Миновав раскаленный перекресток, он снова попал в тень, исходящую от козырька полуразвалившегося здания, в котором в доисторические, то бишь доперестроечные времена находился магазин мясных полуфабрикатов. Теперь здесь царили обветшание и неприютность, и сам козырек того и смотри свалится на голову, и, видимо, согласно этим ожиданиям, Дарий замедлил шаг, как бы испытывая судьбу и как будто всерьез надеясь, что козырек именно в этот момент обрушится и решит все его проблемы. Однако этого не случилось, и он, минуя экс-полуфабрикаты, а затем и перекресток со светофором, снова оказался на солнцепеке в пределах полноцветно ожившего рынка.
Море цветов, большая часть которых так и не будет продана, что, впрочем, не умаляло их радужного разнотонья и волновавших душу ароматов. Розы, словно стройные гвардейцы, с чарующими взгляд желтыми, алыми, белыми и розовыми головками, махровая гамма гвоздик, лужайка полевых, начиная с ромашек и кончая васильками с пушистыми, как у принцессы, ресницами… Под тентом, видимо, утомившись от жары, сидела толстая, похожая на цыганку цветочница, широко расставив колени, будто в надежде, что под юбку залетит спасительный сквознячок, а сложенной вчетверо газетой обмахивала свое лицо. Ей не хотелось вставать, да этого и не требовалось, ибо Дарий указал на высокий керамический горшок, в котором водяными брызгами искрились белолепестковые гладиолусы. Он сам выбрал пять цветов, подал их продавщице, и та, не вставая, обернула их целлофановой пленкой. В ее пухлую, с темными глубокими линиями ладонь он вложил три лата и, откланявшись, направился в сторону проезжей части дороги.
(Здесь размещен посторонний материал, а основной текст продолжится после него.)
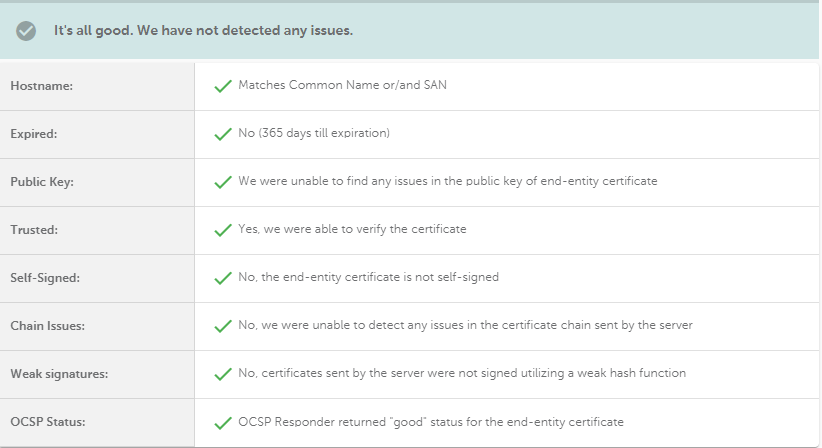This screenshot has height=448, width=822.
Task: Click the green checkmark in OCSP Status row
Action: click(223, 422)
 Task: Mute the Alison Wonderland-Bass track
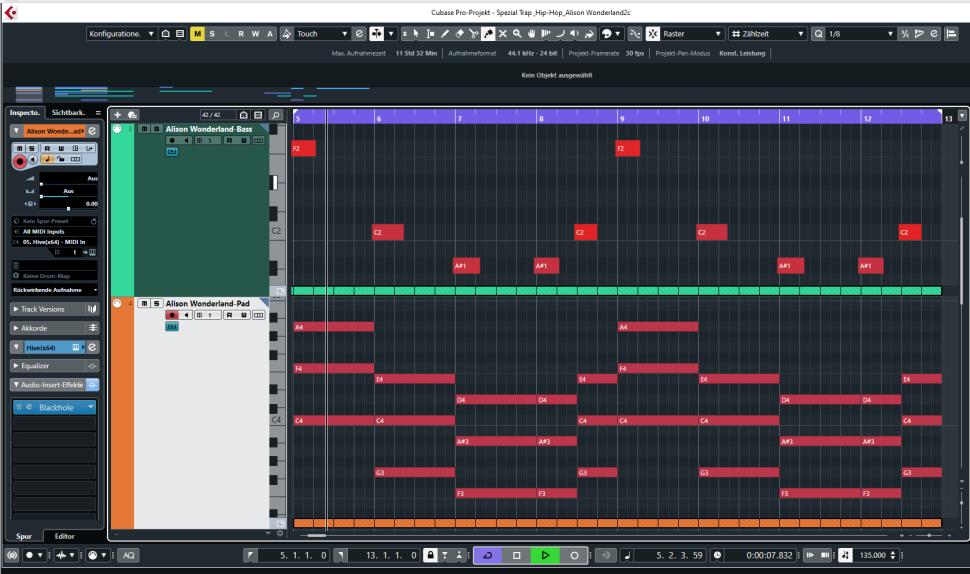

Он подошел к переезду, откуда рукой подать до дома. От рельсов исходил стальной отсвет, от шпал – удушливая дегтярная пропитка.
Войдя в пределы родных пенатов, увидел Пандору, наклонившуюся над ею же взращенными левкоями и георгинами – с лейкой в руках она утоляла жажду своего палисадника. И что было для его взгляда вызывающе пленительно: из-под цветастого, выше колен, халатика выглядывали ее загорелые, изящно выточенные природой, немного полноватые ляжки, а ее лицо в профиль возвещало о некоем пришедшем из глубины веков родстве с Клеопатрой. А быть может, даже и с Нефертити. Собственно, все дело было в ее прекрасном лице. Через него все пути вели к ее естеству, к его изумрудным родникам и теплым, бархатом и шелком обитым светлицам… И он поймал себя на мысли, что именно в эту минуту он свои знамена бросает к ее ногам, и остается только встать на колени и вымаливать прощение… Но в этот слабодушный для него момент Пандора обернулась в его сторону, и он явственно прочел в ее глазах зачарованность миром. Это ее фирменное выражение, разгадать причину которого ему, видимо, не дано.